1 pound pork tenderloin
1/3 cup flour
1/2 tsp. salt
1/4 tsp. pepper
3 Tbs. butter
3 green onions, sliced, white and green parts
separated
separated
1/3 cup dry white wine
1 cup whipping cream
1/4 cup Dijon mustard
Preparation:
Cut tenderloin crosswise into 1/2 inch thick pieces. Pound between sheets of waxed paper to a thickness of 1/4 inch. Combine flour, salt and pepper in shallow dish. Melt 1 tablespoon butter in large, heavy skillet over medium-high heat. Dredge pork in seasoned flour, shaking off excess. Add 1/3 of pork to skillet and sauté until brown and cooked through, about 2 minutes per side. Transfer to platter and keep warm. Repeat with remaining pork in 2 or more batches, adding 1 tablespoon of butter in skillet for each batch.

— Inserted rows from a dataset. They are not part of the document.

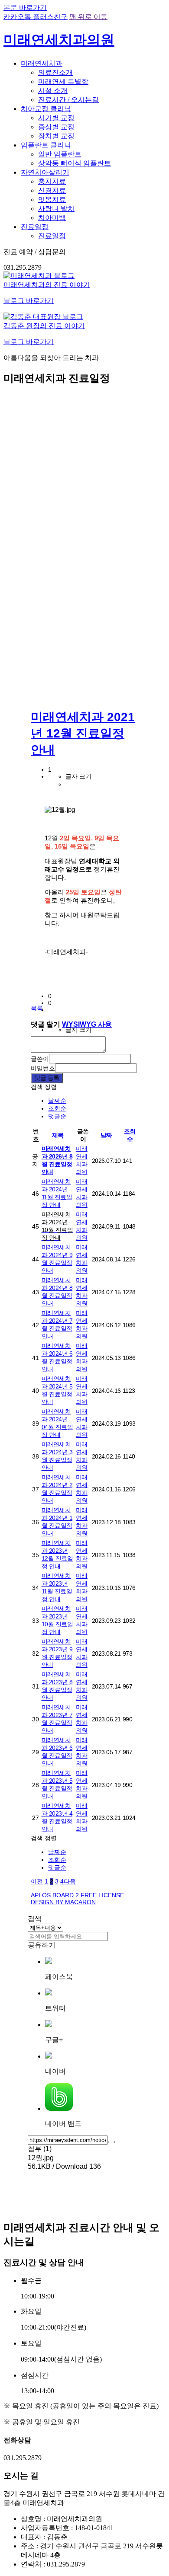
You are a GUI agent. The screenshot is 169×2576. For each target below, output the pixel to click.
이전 (37, 1881)
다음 (70, 1881)
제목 (58, 1135)
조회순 (57, 1108)
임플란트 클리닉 (46, 145)
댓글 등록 (46, 1077)
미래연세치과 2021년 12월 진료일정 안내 (83, 733)
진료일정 (35, 226)
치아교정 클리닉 (46, 108)
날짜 (106, 1135)
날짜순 (57, 1100)
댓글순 (57, 1116)
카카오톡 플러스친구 (35, 16)
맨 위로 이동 (88, 16)
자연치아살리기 (45, 172)
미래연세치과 (41, 63)
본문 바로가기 (25, 7)
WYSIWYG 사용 (87, 1024)
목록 (37, 1008)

Add white parts of green onions to skillet. Sauté until just tender, about 1 minute. Stir in white wine and boil until liquid is reduced to 2 tablespoons, about 3 minutes. Add whipping cream and simmer until thickened, about 5 minutes. Whisk in Dijon mustard. Season with salt and pepper.
Serving Suggestion:
Spoon sauce over pork and garnish with remaining green onions. Serve hot.